═════ Records for this exercise ═════

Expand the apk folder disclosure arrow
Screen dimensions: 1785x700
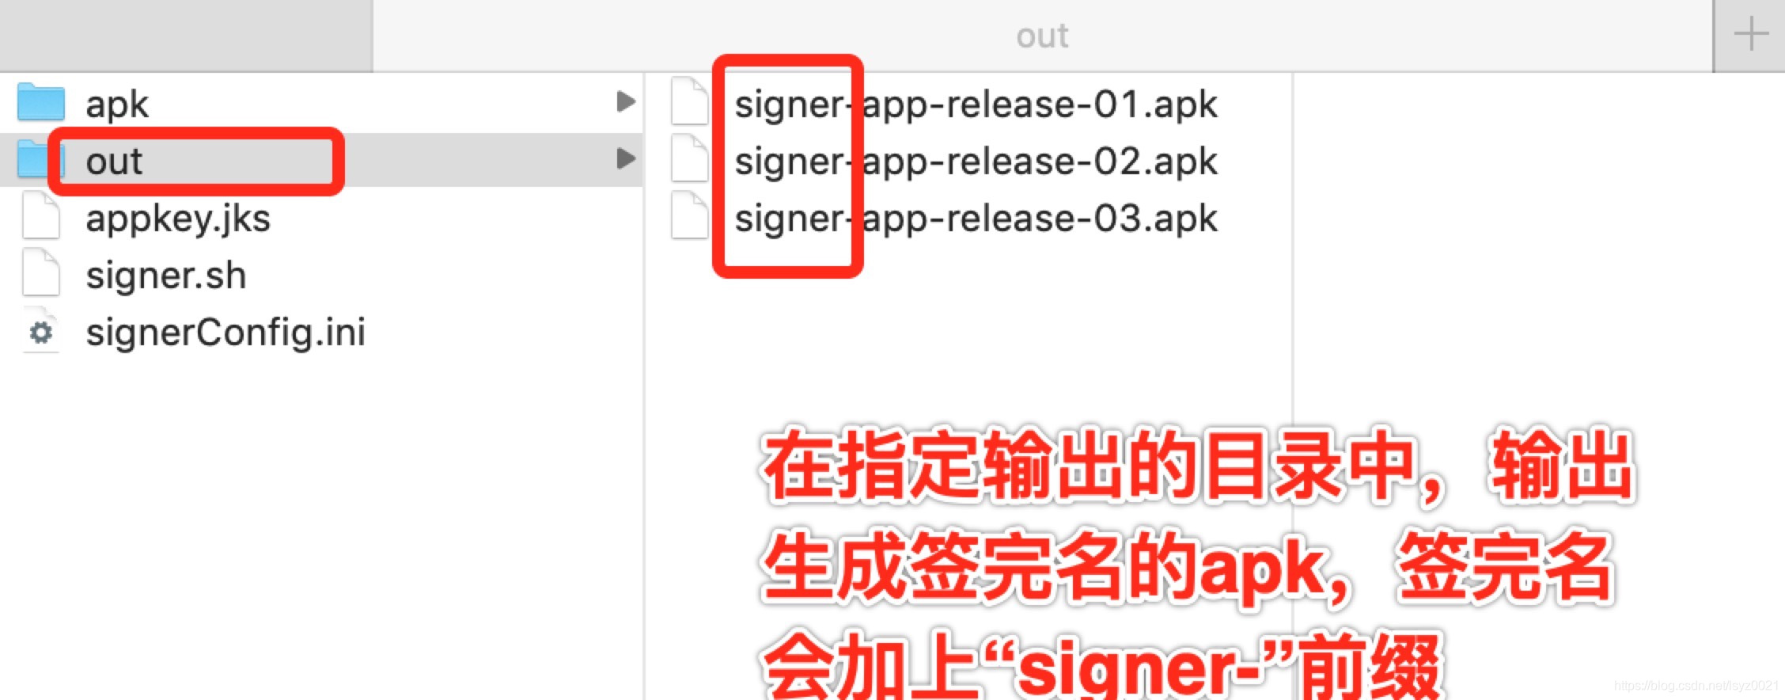(626, 101)
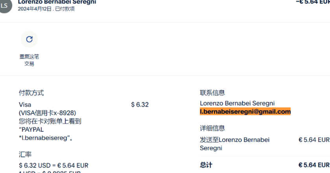Click the $ 6.32 payment amount

140,105
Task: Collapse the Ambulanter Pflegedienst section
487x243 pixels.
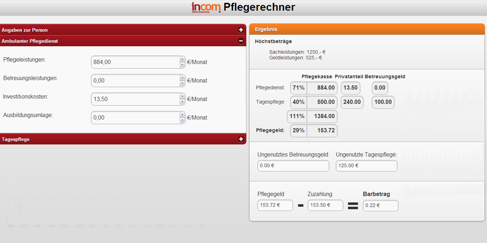Action: tap(241, 41)
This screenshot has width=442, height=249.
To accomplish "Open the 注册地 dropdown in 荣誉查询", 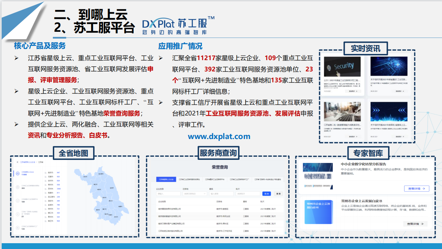I will [x=195, y=194].
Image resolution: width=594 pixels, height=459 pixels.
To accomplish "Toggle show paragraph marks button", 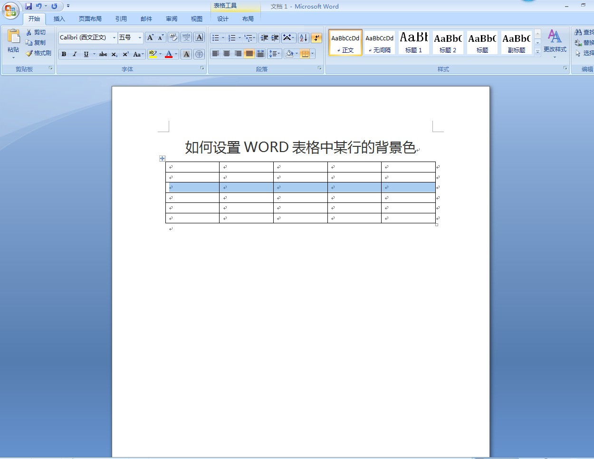I will 316,38.
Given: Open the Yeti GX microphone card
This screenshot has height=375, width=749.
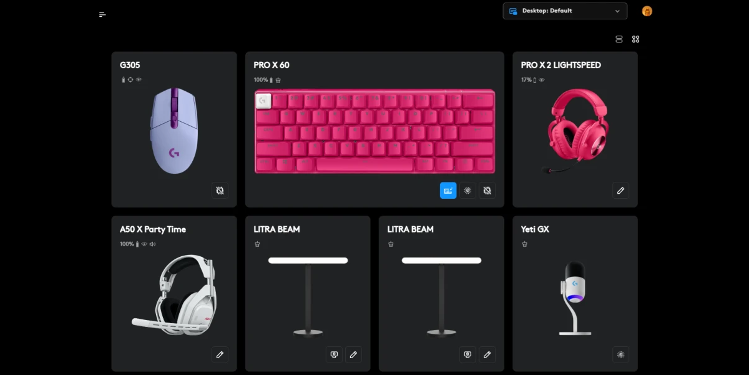Looking at the screenshot, I should [575, 294].
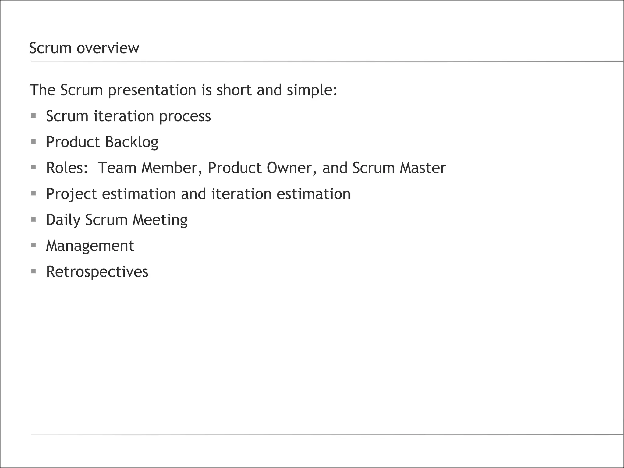Select the "Retrospectives" bullet text
Image resolution: width=624 pixels, height=468 pixels.
tap(97, 272)
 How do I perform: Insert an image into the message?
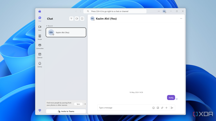tap(158, 108)
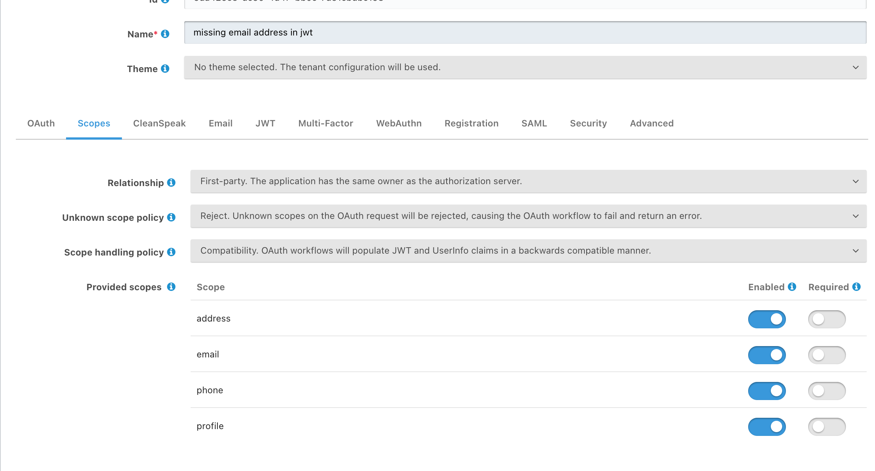Click the Required column info icon

coord(857,287)
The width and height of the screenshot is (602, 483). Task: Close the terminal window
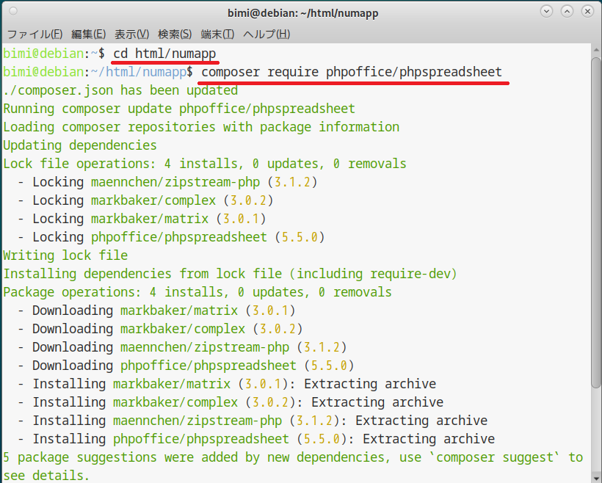(586, 12)
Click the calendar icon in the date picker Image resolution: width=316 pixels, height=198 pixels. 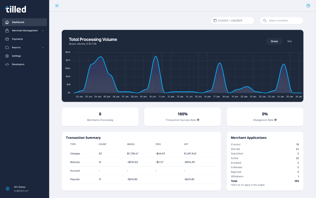tap(215, 20)
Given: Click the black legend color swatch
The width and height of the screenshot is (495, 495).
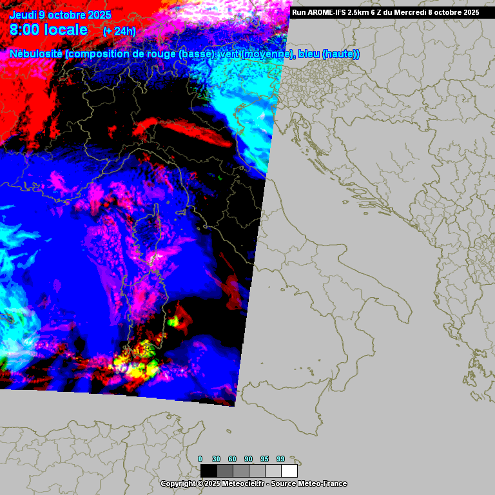Looking at the screenshot, I should pos(208,471).
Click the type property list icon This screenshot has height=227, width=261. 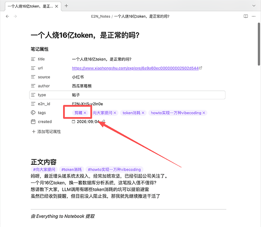point(33,95)
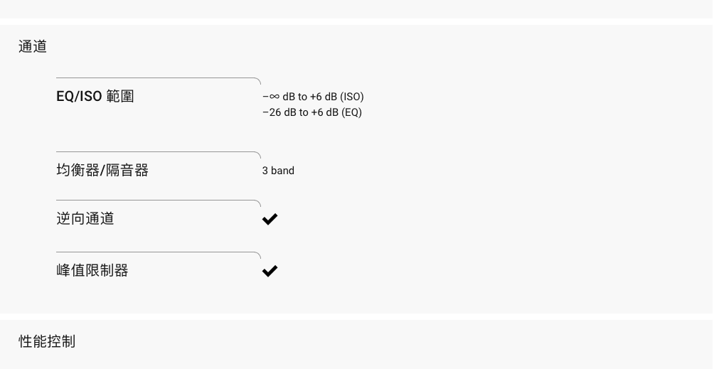Click the divider line above 峰值限制器
714x369 pixels.
tap(159, 252)
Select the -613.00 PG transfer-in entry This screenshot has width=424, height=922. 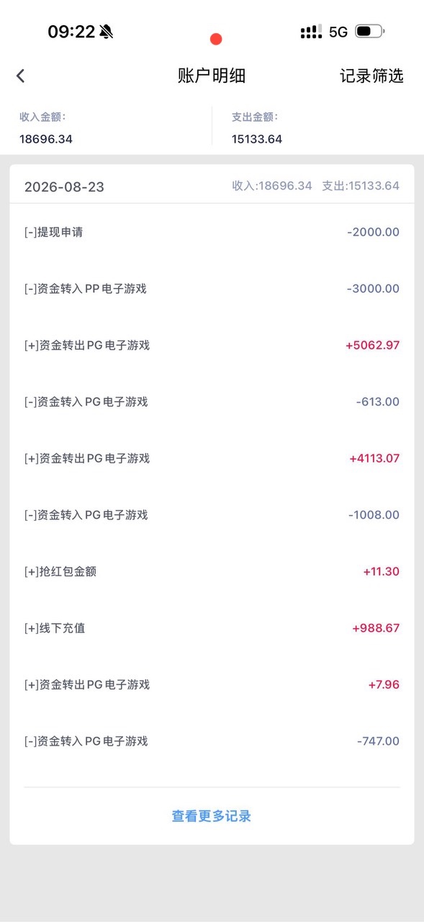coord(212,402)
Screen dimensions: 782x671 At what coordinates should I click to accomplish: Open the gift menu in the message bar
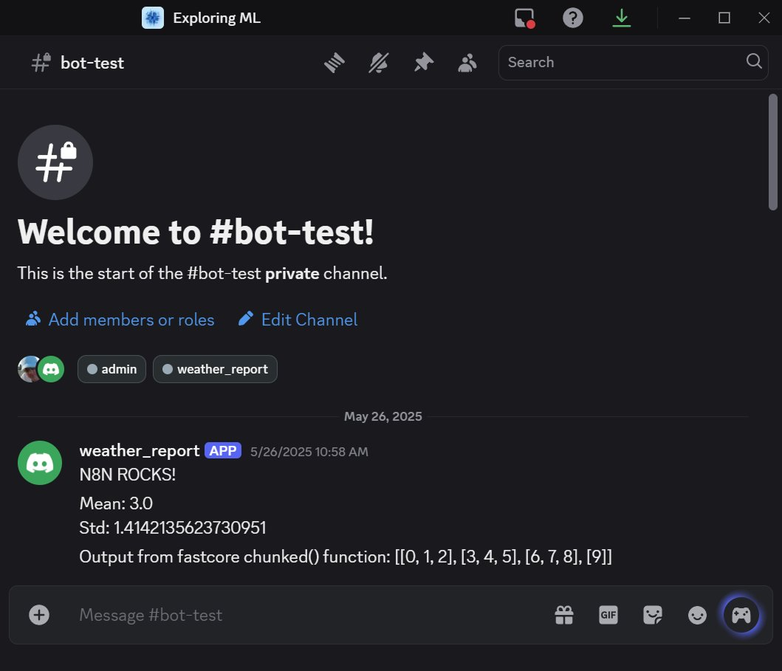[563, 614]
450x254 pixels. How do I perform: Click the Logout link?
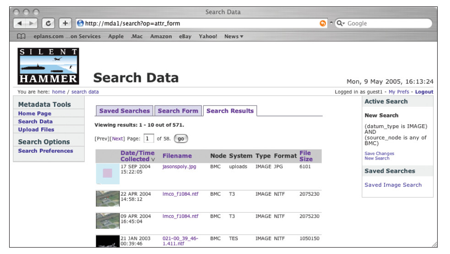tap(424, 92)
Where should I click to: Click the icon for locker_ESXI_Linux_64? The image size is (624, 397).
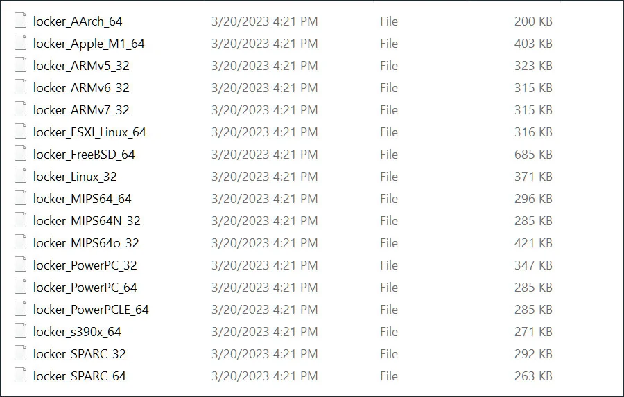click(19, 132)
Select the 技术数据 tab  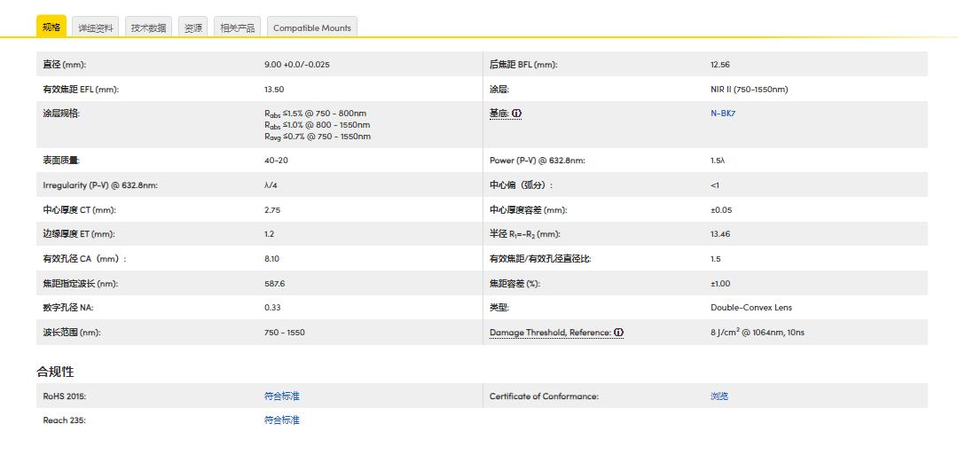pyautogui.click(x=148, y=28)
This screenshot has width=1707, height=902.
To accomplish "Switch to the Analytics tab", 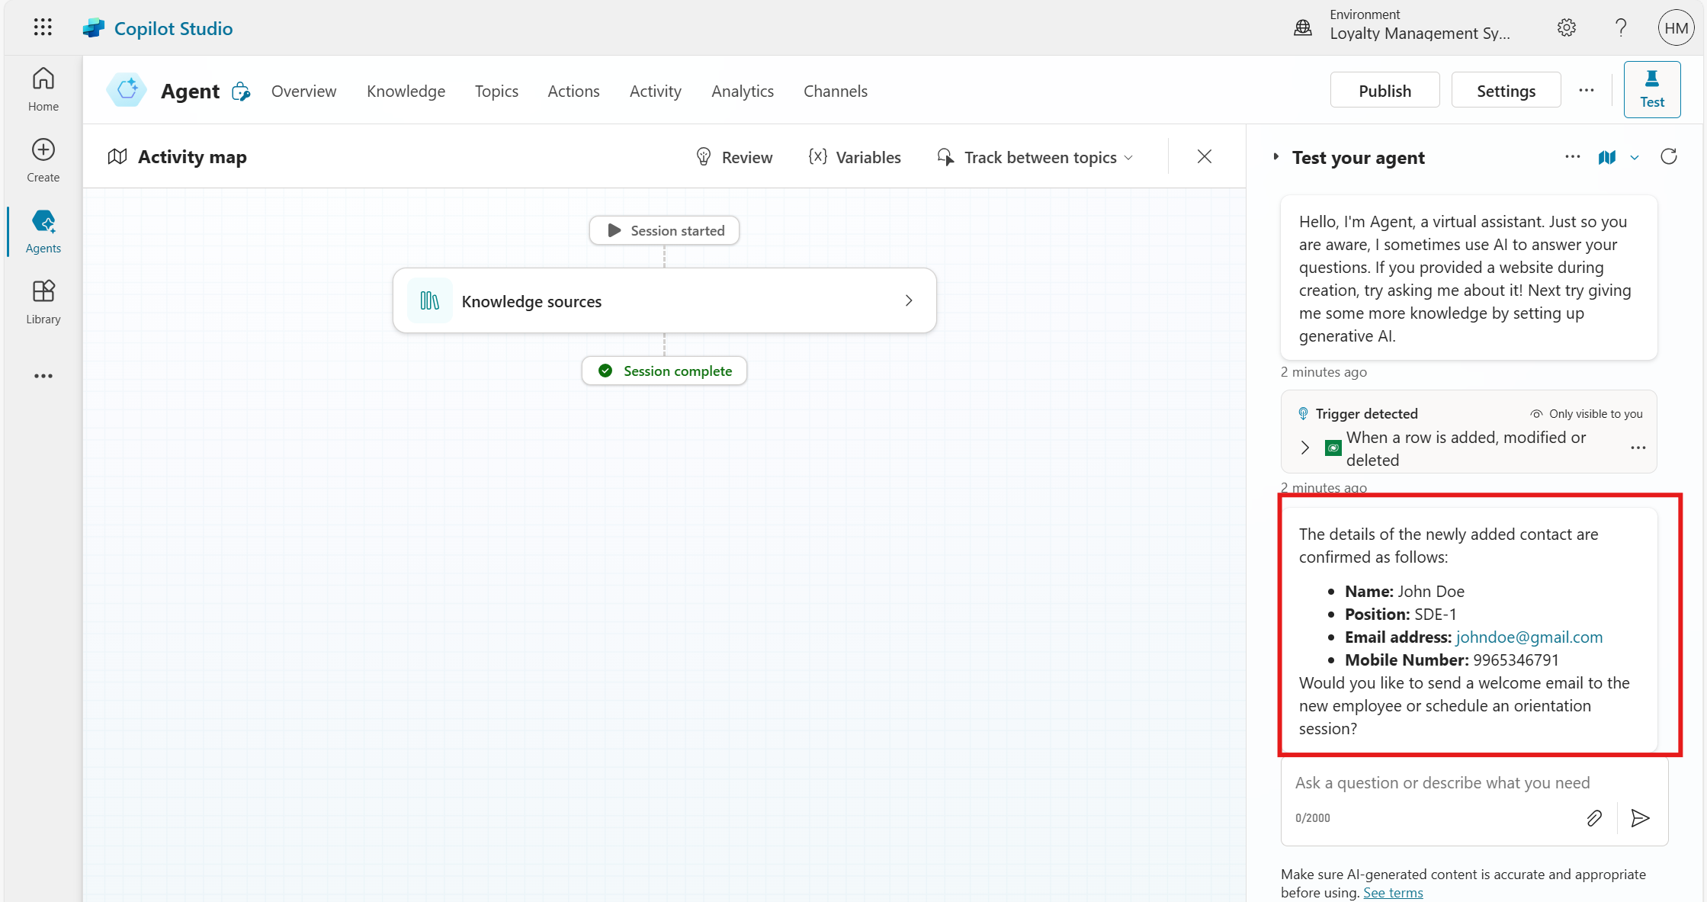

═════

## Exercise brief
Copy out the lines above, everything from the start of the records down to the line containing "Action: tap(241, 41)", with both ends included. Leave out the pictures.

## Solved exercise
Expand the apk folder disclosure arrow
Screen dimensions: 1785x700
(626, 101)
Click the $ 6.32 payment amount

140,105
Task: Collapse the Ambulanter Pflegedienst section
487x243 pixels.
Action: tap(241, 41)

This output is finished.